It disables write barrier support in reiser4 which may be buggy. It is
not necessary that reiser4 code has a bug, but the elevator, md device
or disk driver code.
> Kind Regards,
>
> Arend
>
>
> !DSPAM:447c9c9d95615939618124!
--
Alex.
^ permalink raw reply [flat|nested] 15+ messages in thread
* Re: RAID-1 and Reiser4 issue: umount hangs
2006-05-31 7:13 ` Alexander Zarochentsev
@ 2006-05-31 9:06 ` Arend Freije
2006-05-31 10:41 ` PFC
0 siblings, 1 reply; 15+ messages in thread
From: Arend Freije @ 2006-05-31 9:06 UTC (permalink / raw)

> [Provided data]
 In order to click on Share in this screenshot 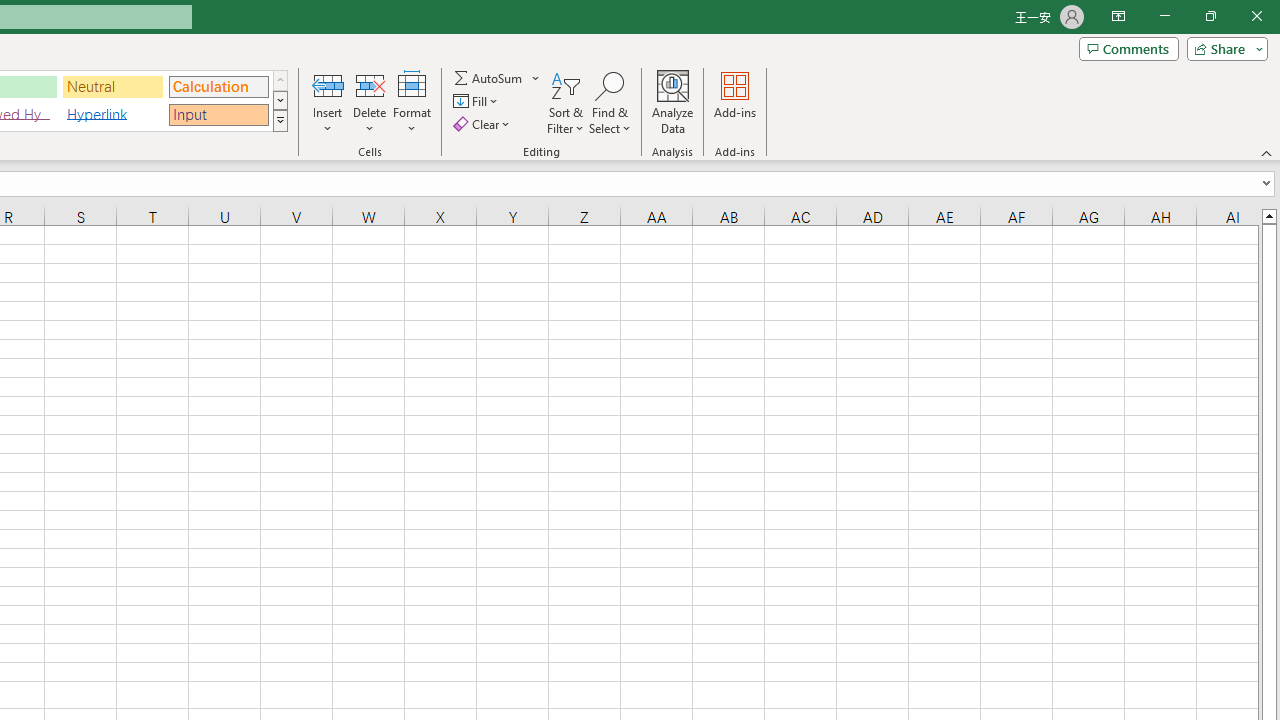, I will do `click(1223, 48)`.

> [Required tasks]
**a)** In the mailing-list excerpt, what does the described change disable in reiser4?
**b)** Extract, word for word, the part of the mailing-list excerpt from "It disables write" to "disk driver code.".
**c)** Extend the mailing-list excerpt about the RAID-1 and Reiser4 umount hang, picking up right after its final line.

> [Task results]
**a)** It disables write barrier support in reiser4.

**b)**
It disables write barrier support in reiser4 which may be buggy. It is
not necessary that reiser4 code has a bug, but the elevator, md device
or disk driver code.

**c)**
To: Alexander Zarochentsev
Cc: reiserfs-list, E.Gryaznova, Vladimir Saveliev, Hans Reiser
Alexander Zarochentsev wrote:
> On Tuesday 30 May 2006 23:20, Arend Freije wrote:
>
>> Alexander Zarochentsev wrote:
>>
>>> Hello,
>>>
>>> On Tuesday 30 May 2006 00:17, Arend Freije wrote:
>>>
>>>> Hi,
>>>>
>>>> I'm using Reiser4 for my filesystems on disk (/dev/sda) , and it
>>>> works just fine. Recently I bought a second disk (/dev/sdb) for
>>>> RAID-1 mirroring. With mdadm I created a degraded raid-1 array on
>>>> /dev/md/0, devices missing,/dev/sdb1. After that I created a
>>>> Reiser4 filesystem on /dev/md/0 and mounted it at /mnt. Then I
>>>> copied the data from /dev/sda1 to /mnt.
>>>>
>>> would it work better with "no_write_barrier" mount option?
>>>
>> It would indeed. What's the purpose of this option?
>>
>
> It disables write barrier support in reiser4 which may be buggy. It is
> not necessary that reiser4 code has a bug, but the elevator, md device
> or disk driver code.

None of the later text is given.